-- begin Exercise materials --

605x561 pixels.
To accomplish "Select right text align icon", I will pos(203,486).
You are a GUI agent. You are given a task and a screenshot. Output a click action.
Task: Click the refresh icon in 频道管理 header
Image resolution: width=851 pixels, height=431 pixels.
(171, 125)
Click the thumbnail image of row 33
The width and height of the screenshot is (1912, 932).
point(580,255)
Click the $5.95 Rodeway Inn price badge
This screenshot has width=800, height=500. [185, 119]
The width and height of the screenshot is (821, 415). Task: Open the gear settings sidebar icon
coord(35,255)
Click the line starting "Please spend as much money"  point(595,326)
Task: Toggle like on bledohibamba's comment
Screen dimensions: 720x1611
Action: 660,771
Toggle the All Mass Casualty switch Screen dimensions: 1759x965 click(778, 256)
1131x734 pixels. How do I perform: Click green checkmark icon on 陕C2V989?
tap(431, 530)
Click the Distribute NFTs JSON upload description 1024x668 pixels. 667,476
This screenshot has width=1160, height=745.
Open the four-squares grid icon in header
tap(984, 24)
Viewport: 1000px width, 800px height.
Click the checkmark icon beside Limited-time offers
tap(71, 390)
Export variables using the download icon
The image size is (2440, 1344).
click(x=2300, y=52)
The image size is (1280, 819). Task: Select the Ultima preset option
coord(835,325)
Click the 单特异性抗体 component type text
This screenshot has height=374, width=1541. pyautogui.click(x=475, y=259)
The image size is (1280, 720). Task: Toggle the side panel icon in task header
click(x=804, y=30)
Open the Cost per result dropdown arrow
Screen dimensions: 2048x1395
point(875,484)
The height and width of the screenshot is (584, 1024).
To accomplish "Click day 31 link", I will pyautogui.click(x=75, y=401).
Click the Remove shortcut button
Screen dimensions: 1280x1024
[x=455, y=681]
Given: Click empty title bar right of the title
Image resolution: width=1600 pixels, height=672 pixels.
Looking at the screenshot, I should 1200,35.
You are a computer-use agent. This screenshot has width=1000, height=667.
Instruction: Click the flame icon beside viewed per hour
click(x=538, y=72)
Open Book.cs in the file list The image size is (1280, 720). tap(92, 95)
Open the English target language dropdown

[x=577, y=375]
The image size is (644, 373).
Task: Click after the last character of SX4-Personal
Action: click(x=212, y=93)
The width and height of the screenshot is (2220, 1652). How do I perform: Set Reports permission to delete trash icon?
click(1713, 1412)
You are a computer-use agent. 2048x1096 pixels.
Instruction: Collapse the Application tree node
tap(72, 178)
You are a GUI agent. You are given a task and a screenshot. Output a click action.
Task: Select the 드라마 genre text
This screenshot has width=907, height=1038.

-- end Exercise materials --

What is being asked: Can you put the rows above into a JSON list of strings, with one string for each line and blank lines left out?

Response:
[
  "605x561 pixels.",
  "To accomplish \"Select right text align icon\", I will pos(203,486).",
  "You are a GUI agent. You are given a task and a screenshot. Output a click action.",
  "Task: Click the refresh icon in 频道管理 header",
  "Image resolution: width=851 pixels, height=431 pixels.",
  "(171, 125)",
  "Click the thumbnail image of row 33",
  "The width and height of the screenshot is (1912, 932).",
  "point(580,255)",
  "Click the $5.95 Rodeway Inn price badge",
  "This screenshot has width=800, height=500. [185, 119]",
  "The width and height of the screenshot is (821, 415). Task: Open the gear settings sidebar icon",
  "coord(35,255)",
  "Click the line starting \"Please spend as much money\"  point(595,326)",
  "Task: Toggle like on bledohibamba's comment",
  "Screen dimensions: 720x1611",
  "Action: 660,771",
  "Toggle the All Mass Casualty switch Screen dimensions: 1759x965 click(778, 256)",
  "1131x734 pixels. How do I perform: Click green checkmark icon on 陕C2V989?",
  "tap(431, 530)",
  "Click the Distribute NFTs JSON upload description 1024x668 pixels. 667,476",
  "This screenshot has width=1160, height=745.",
  "Open the four-squares grid icon in header",
  "tap(984, 24)",
  "Viewport: 1000px width, 800px height.",
  "Click the checkmark icon beside Limited-time offers",
  "tap(71, 390)",
  "Export variables using the download icon",
  "The image size is (2440, 1344).",
  "click(x=2300, y=52)",
  "The image size is (1280, 819). Task: Select the Ultima preset option",
  "coord(835,325)",
  "Click the 单特异性抗体 component type text",
  "This screenshot has height=374, width=1541. pyautogui.click(x=475, y=259)",
  "The image size is (1280, 720). Task: Toggle the side panel icon in task header",
  "click(x=804, y=30)",
  "Open the Cost per result dropdown arrow",
  "Screen dimensions: 2048x1395",
  "point(875,484)",
  "The height and width of the screenshot is (584, 1024).",
  "To accomplish \"Click day 31 link\", I will pyautogui.click(x=75, y=401).",
  "Click the Remove shortcut button",
  "Screen dimensions: 1280x1024",
  "[x=455, y=681]",
  "Given: Click empty title bar right of the title",
  "Image resolution: width=1600 pixels, height=672 pixels.",
  "Looking at the screenshot, I should 1200,35.",
  "You are a computer-use agent. This screenshot has width=1000, height=667.",
  "Instruction: Click the flame icon beside viewed per hour",
  "click(x=538, y=72)",
  "Open Book.cs in the file list The image size is (1280, 720). tap(92, 95)",
  "Open the English target language dropdown",
  "[x=577, y=375]",
  "The image size is (644, 373).",
  "Task: Click after the last character of SX4-Personal",
  "Action: click(x=212, y=93)",
  "The width and height of the screenshot is (2220, 1652). How do I perform: Set Reports permission to delete trash icon?",
  "click(1713, 1412)",
  "You are a computer-use agent. 2048x1096 pixels.",
  "Instruction: Collapse the Application tree node",
  "tap(72, 178)",
  "You are a GUI agent. You are given a task and a screenshot. Output a click action.",
  "Task: Select the 드라마 genre text",
  "This screenshot has width=907, height=1038."
]